» Task goal
Using the data beneath this instruction, retype only the lines from the one that contains "You are a GUI" down to the one that contains "This screenshot has height=177, width=253.", both included, exactly as they appear.

» Record extracts
>>>
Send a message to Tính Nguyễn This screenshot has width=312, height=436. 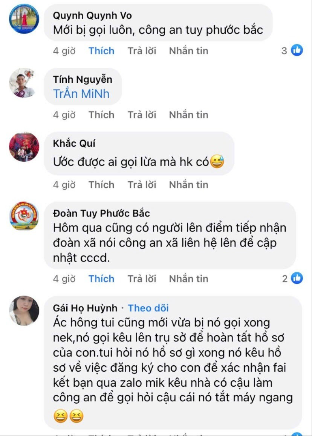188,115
<<<
>>>
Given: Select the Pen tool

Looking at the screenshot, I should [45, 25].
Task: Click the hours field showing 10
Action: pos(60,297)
<<<
>>>
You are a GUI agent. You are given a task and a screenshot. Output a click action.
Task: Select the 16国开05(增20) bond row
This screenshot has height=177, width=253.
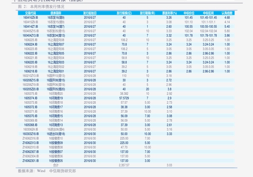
<<<
» Result of this exercise
You are a GUI agent. You are given a task and a screenshot. Output a click action.
Task: Select the 16国开05(增20) bond row
This screenshot has height=177, width=253.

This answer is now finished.